In August, Tings Dey Happen, Dan Hoyle's one-man show about oil politics in Nigeria, opened at the Culture Project. This week, The Overwhelming, J.T. Rogers' musings about genocide in Rwanda, opened at the Roundabout Theatre Company's Laura Pels Theatre. What all of these stories, with the exception of "Hotel Rwanda" and "A Long Way Gone," have in common is that their tales are told from the perspective of white protagonists, as though the people who are offering them don't trust that their audiences will be sufficiently interested in people who are foreign and black.


Still, I had been looking forward to seeing The Overwhelming and I was excited about seeing it with my friend Lisa who has been studying conflict resolution in war-torn regions and has even traveled to Ethiopia to work with young people there.
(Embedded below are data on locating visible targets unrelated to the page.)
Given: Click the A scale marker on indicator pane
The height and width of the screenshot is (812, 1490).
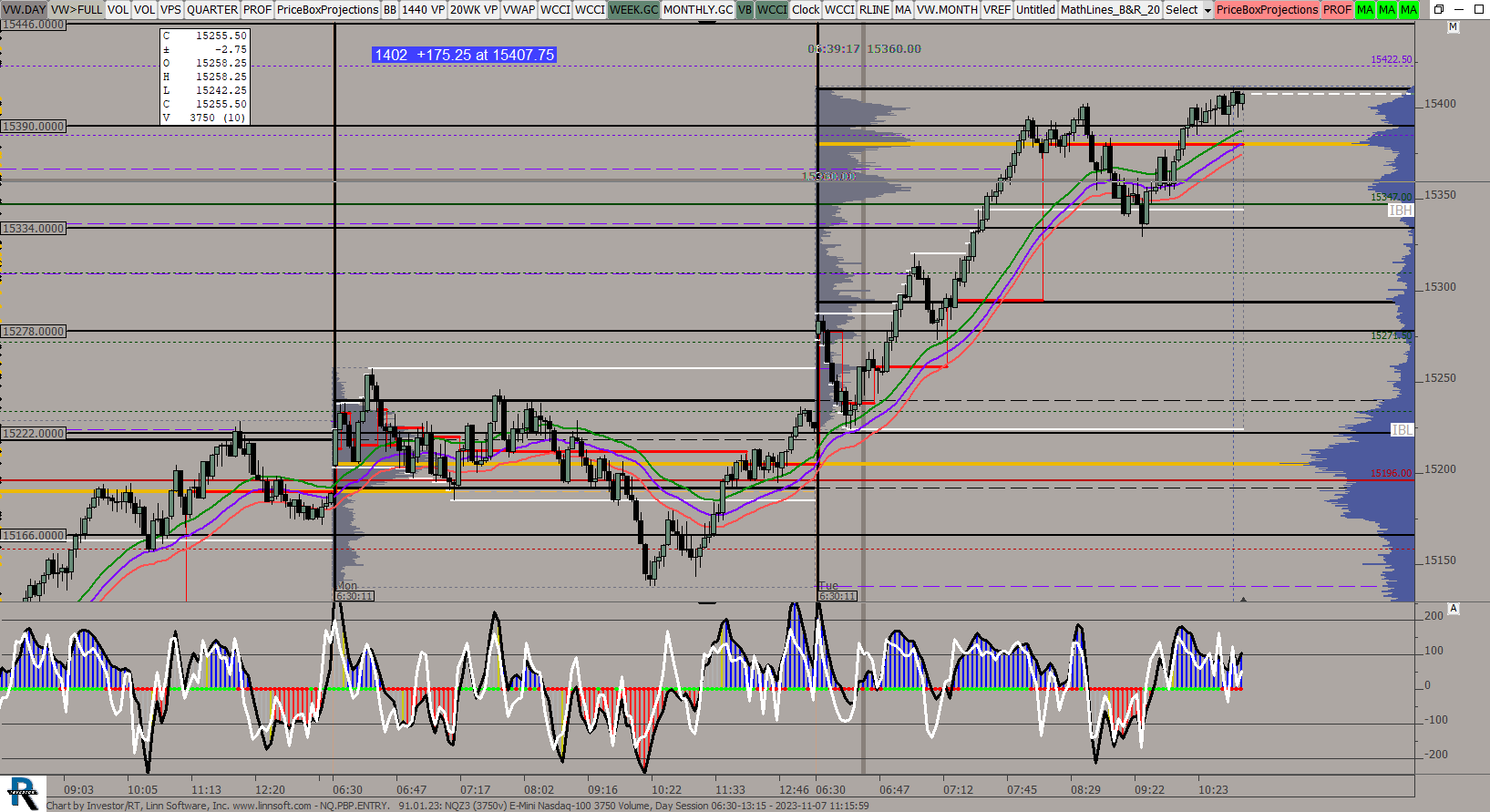Looking at the screenshot, I should (1453, 609).
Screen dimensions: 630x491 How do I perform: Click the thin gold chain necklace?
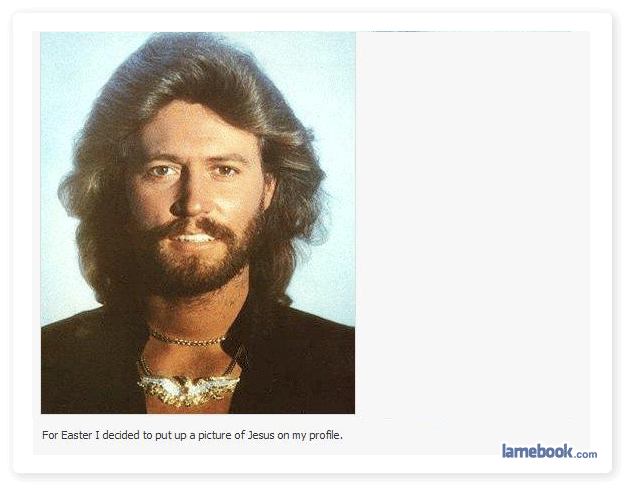187,339
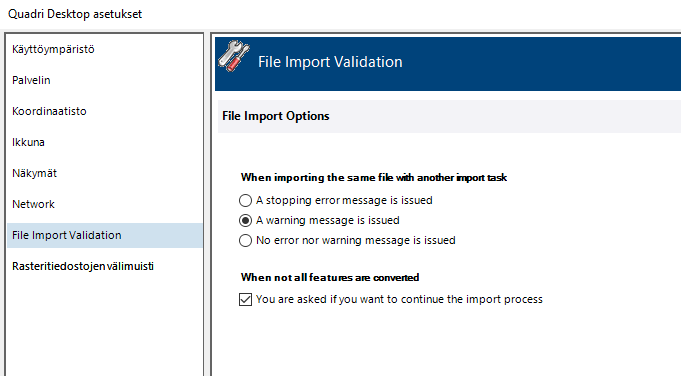Click the 'When importing the same file' heading
Image resolution: width=681 pixels, height=376 pixels.
pyautogui.click(x=374, y=178)
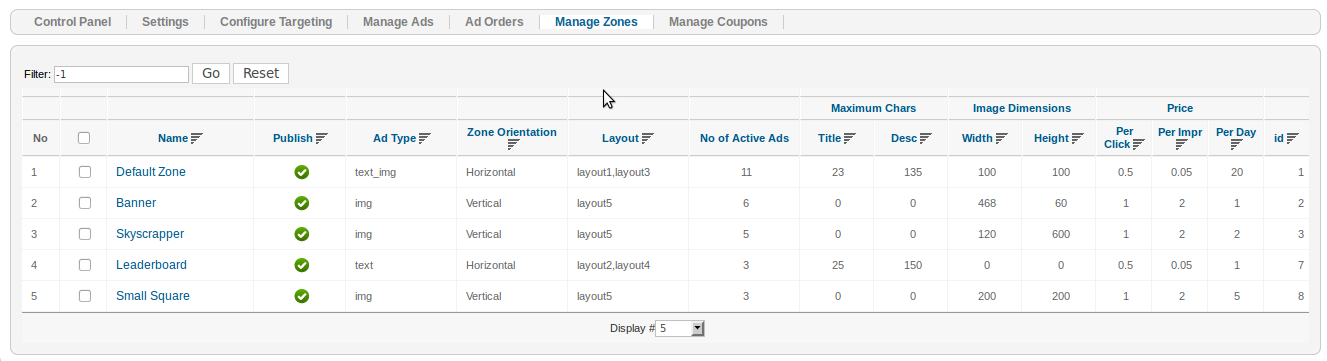Open the Manage Coupons tab
This screenshot has width=1327, height=361.
(718, 21)
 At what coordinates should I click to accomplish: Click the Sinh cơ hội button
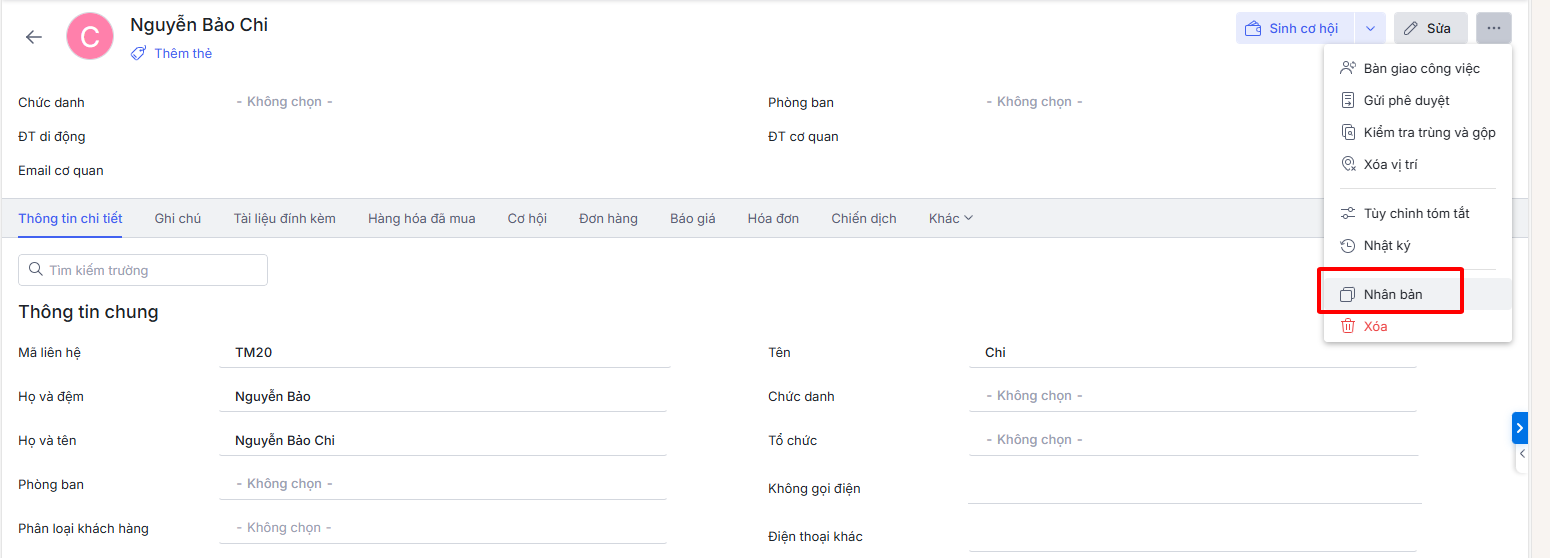click(x=1294, y=29)
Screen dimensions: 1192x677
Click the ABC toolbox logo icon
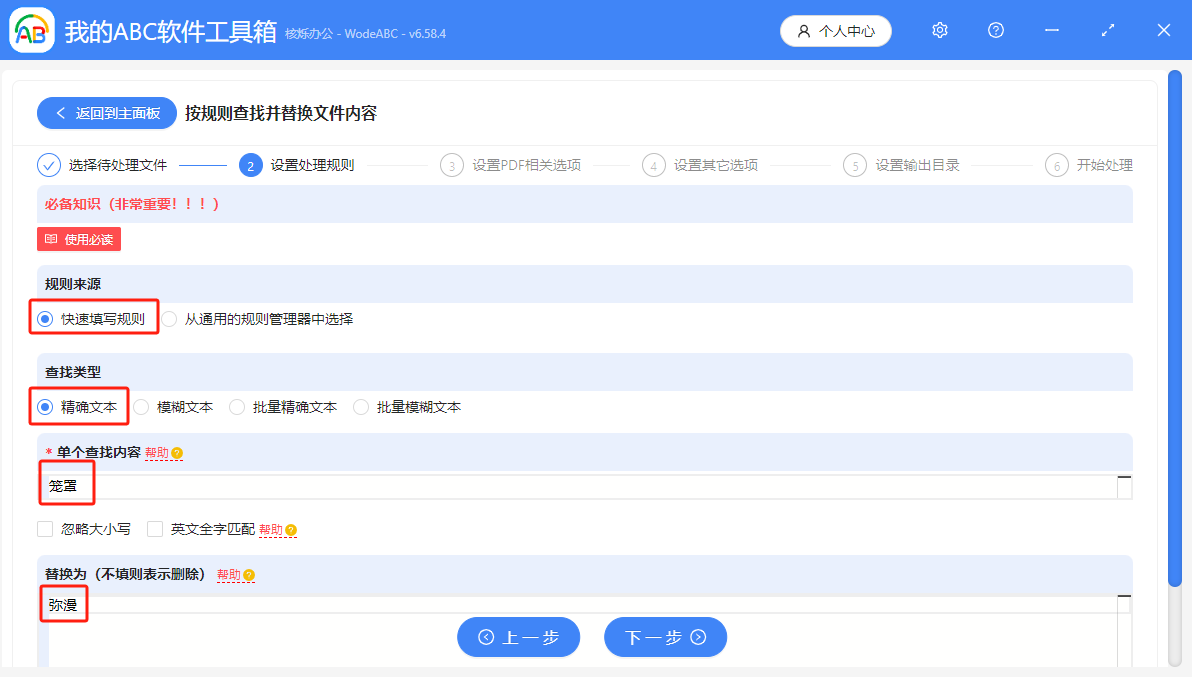click(32, 31)
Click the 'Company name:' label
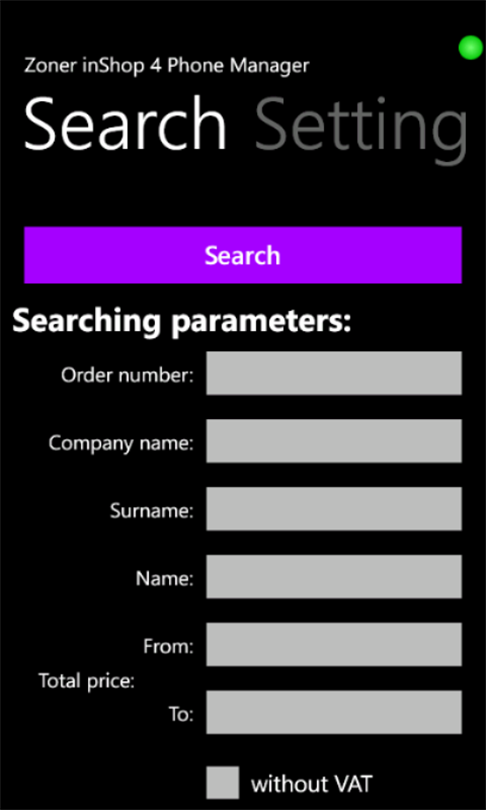The image size is (486, 810). [x=121, y=443]
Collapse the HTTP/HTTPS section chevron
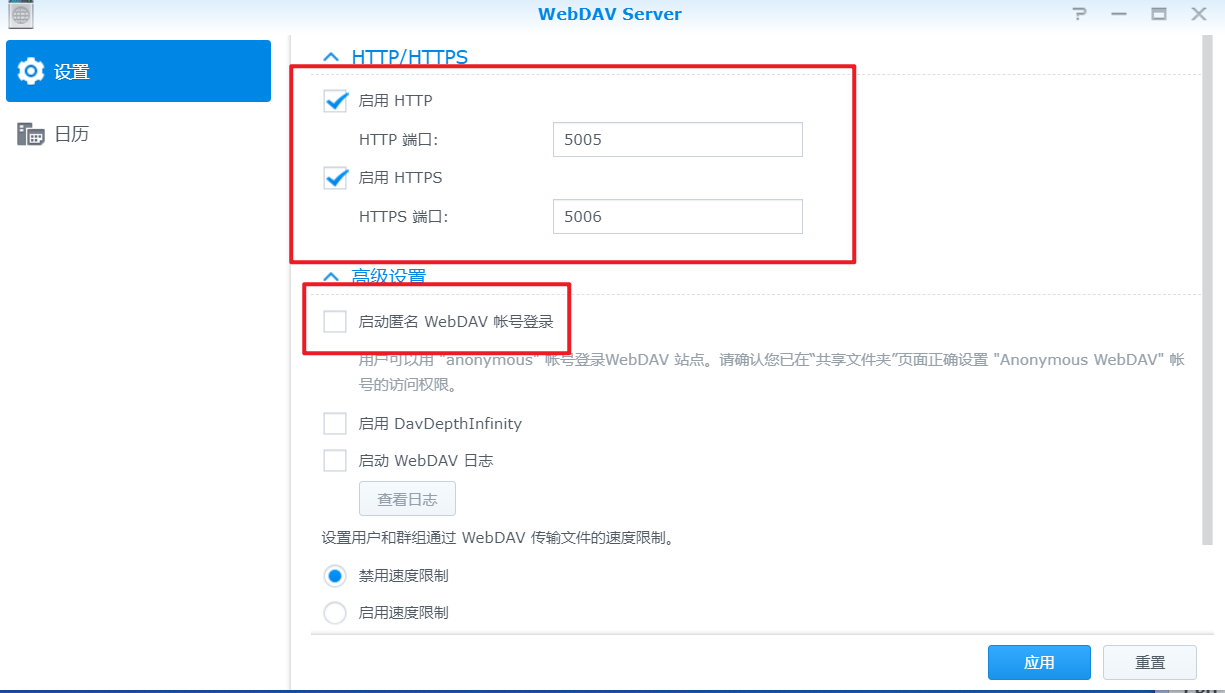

Lisa, a former Hollywood exec who started off in the theater, was also excited about the fact that Max Stafford-Clark, who has worked with such politically savvy British playwrights as David Hare and Caryl Churchill, was directing the show. But Americans, it seems, aren't as adept at putting politics on stage. Both Lisa and I were disappointed. While it's clear Rogers is well meaning, this production comes across as more didactic than dramatic and Stafford-Clark's spell-it-out-for-the-yanks direction doesn't help.


It wasn't always thus. Lillian Hellman wrote Watch on the Rhine in 1940 to urge Americans to get into the war in Europe and it played for a respectable 378 performances ("Miss Hellman has brought the awful truth close to home," Brooks Atkinson wrote in his New York Times review. "She has translated the death struggle behind ideas in familiar terms we are bound to respect and understand"). It later got made into a Bette Davis movie. When Arthur Miller's The Crucible opened in 1953, everyone knew it was more an allegory about McCarthyism than a history about the Salem witch trials (Said Atkinson, "Since The Crucible is a play about bigotry, it has certain current significance….But Mr. Miller is not delivering a polemic"). It ran for only 197 performances but has been revived on Broadway four times and made into two TV movies and a feature film.


The problem with this production of The Overwhelming is that it conveys no real urgency or passion. Rogers tries to sidestep the white protagonist problem by making his central character a white American political science professor married to an African-American writer. But as played by Sam Robards (son of Jason Robards and Lauren Bacall), the professor is the least interesting person on stage and the way Linda Powell (daughter of Colin Powell) plays his wife, she comes across as silly and annoying. Neither is believable. The African characters are ciphers too. The most intriguing character is the professor's son, genuinely interested in the people he encounters in Africa, openly confused by their situation and sensitively played by Michael Stahl-David. I wish the play had been about him.

Some people left during the intermission, including the sister of a colleague from work I ran into, both of them theater junkies —but exacting ones. Lisa and I stayed. Afterwards, we walked over to the Algonquin Hotel and tried to analyze our discontent over a drink in its cozy sitting-room bar. As we talked, we remembered that the play had been a hit when it was produced in London last year. Which suggests that the fault in this iteration may not be entirely Rogers'. But then, the Brits, unlike their American cousins, don't shy away from the inherent messiness of really wrestling with political theater.

1 comment:

Anonymous said...

This play has been getting strongly positive reviews. When I try to figure out why, I begin to suspect that the appreciation is for the fact that the subject has been brought up at all, instead of for the skill (or lack therof) with which it was executed. Should we be lowering our aesthetic standards because a subject is important to be brought into the public eye in whatever form? A tricky question.